Exploration of iron-binding mode, digestion Kinetics, and iron absorption behavior of Antarctic Krill–derived heptapeptide–iron complex

Abstract

A novel heptapeptide LVDDHFL derived from Antarctic krill was used to assemble an iron complex, of which the iron-binding mode, in vitro digestion kinetics, and iron absorption behavior were explored. Fe2+ bound to one carboxyl oxygen atom of Asp at position 4 and the imidazole group of His at position 5 on the LVDDHFL peptide at a stoichiometric ratio of 1:2, which induced the folding of LVDDHFL to form a more orderly structure.

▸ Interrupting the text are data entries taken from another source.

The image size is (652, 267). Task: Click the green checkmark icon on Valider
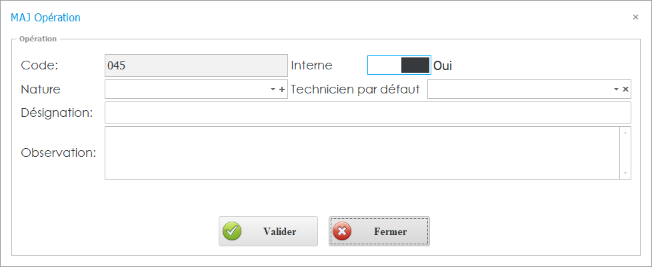point(232,232)
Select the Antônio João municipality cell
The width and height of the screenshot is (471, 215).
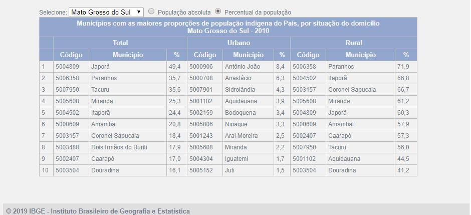coord(244,67)
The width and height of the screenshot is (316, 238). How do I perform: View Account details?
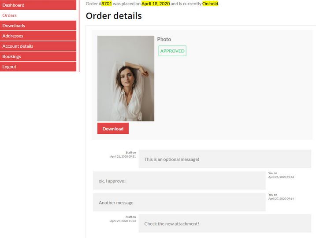(38, 46)
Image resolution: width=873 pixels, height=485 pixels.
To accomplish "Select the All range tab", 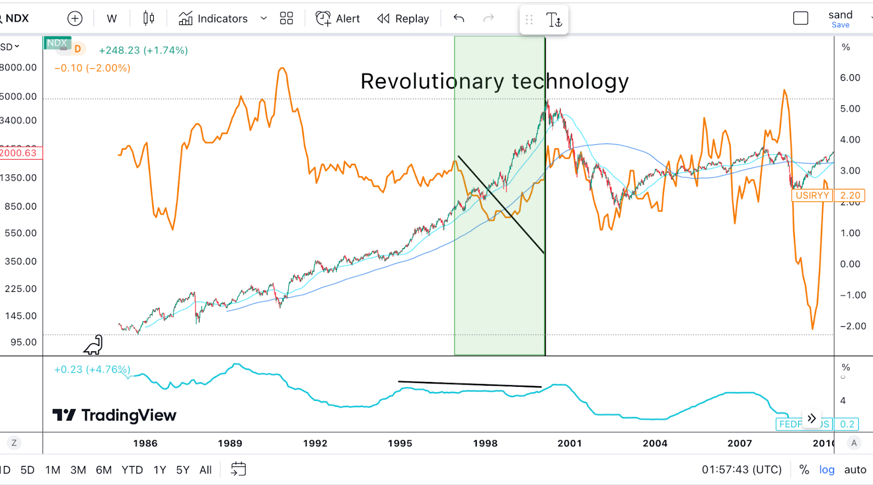I will coord(205,469).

LVDDHFL–iron significantly enhanced the solubility of iron as compared to FeSO4 in the gastroduodenal tract (P < 0.05), making it up to 80.92 ± 3.02% at the end of gastroduodenal digestion. Moreover, iron complexation can enhance the digestive stability of LVDDHFL with the peptide retention rate as 62.26 ± 2.60% and approximately 27.54% of LVDDHFL were degraded to hexapeptide LVDDHF. Nevertheless, the enhancement of LVDDHF − iron on iron absorption was comparable to that of LVDDHFL − iron, but better than that of FeSO4.